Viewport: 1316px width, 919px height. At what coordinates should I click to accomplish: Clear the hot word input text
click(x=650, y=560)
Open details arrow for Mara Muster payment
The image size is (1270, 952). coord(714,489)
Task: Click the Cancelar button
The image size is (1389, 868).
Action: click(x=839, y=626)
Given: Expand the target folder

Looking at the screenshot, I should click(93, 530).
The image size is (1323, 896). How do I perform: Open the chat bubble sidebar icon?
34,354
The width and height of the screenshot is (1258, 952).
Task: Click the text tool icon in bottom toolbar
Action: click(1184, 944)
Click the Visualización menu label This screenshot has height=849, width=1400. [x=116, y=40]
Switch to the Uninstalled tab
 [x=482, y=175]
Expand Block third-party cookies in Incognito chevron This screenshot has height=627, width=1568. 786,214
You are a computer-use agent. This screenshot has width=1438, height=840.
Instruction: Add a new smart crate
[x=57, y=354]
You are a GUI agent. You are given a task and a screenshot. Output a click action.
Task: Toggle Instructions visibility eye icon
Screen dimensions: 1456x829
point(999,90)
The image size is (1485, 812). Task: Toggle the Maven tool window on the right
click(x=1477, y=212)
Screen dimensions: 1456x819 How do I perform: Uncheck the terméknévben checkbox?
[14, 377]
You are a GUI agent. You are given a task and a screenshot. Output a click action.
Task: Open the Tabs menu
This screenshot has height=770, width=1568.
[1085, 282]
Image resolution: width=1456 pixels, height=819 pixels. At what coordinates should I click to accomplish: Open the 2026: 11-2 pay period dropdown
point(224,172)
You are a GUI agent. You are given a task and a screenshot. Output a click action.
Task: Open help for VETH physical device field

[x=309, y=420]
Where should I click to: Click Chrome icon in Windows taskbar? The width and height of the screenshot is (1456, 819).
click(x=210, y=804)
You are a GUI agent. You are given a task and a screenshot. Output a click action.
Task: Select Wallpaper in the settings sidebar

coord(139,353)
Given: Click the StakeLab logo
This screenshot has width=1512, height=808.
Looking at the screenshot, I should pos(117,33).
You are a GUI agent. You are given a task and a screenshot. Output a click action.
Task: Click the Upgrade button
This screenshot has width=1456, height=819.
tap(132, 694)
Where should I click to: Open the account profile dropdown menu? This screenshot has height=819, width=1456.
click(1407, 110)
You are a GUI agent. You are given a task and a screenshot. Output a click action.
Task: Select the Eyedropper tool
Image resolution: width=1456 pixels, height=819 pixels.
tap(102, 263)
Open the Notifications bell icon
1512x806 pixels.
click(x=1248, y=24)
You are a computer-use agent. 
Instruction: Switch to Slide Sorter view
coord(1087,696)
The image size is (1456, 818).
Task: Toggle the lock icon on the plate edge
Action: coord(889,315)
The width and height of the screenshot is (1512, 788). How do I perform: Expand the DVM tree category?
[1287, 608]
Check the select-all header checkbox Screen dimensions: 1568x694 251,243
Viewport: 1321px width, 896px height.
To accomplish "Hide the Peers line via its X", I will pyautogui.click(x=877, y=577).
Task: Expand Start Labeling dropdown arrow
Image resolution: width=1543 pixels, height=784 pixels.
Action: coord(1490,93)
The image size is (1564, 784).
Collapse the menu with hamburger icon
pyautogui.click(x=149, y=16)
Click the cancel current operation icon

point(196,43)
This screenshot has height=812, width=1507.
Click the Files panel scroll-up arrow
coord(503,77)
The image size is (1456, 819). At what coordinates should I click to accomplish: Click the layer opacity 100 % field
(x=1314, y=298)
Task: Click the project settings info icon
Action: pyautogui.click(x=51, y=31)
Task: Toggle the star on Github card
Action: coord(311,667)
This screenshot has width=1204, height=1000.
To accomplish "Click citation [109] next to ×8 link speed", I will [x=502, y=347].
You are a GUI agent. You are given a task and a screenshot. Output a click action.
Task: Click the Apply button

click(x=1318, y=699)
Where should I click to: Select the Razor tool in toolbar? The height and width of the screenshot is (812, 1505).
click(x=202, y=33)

§ WORK REQUEST:
Leave out every line before the one containing "This screenshot has width=1204, height=1000.". Transcribe that line and all lines after it through the end of the data above, exactly.

§ RESPONSE AREA:
This screenshot has width=1204, height=1000.
To accomplish "Click citation [109] next to ×8 link speed", I will [x=502, y=347].
You are a GUI agent. You are given a task and a screenshot. Output a click action.
Task: Click the Apply button

click(x=1318, y=699)
Where should I click to: Select the Razor tool in toolbar? The height and width of the screenshot is (812, 1505).
click(x=202, y=33)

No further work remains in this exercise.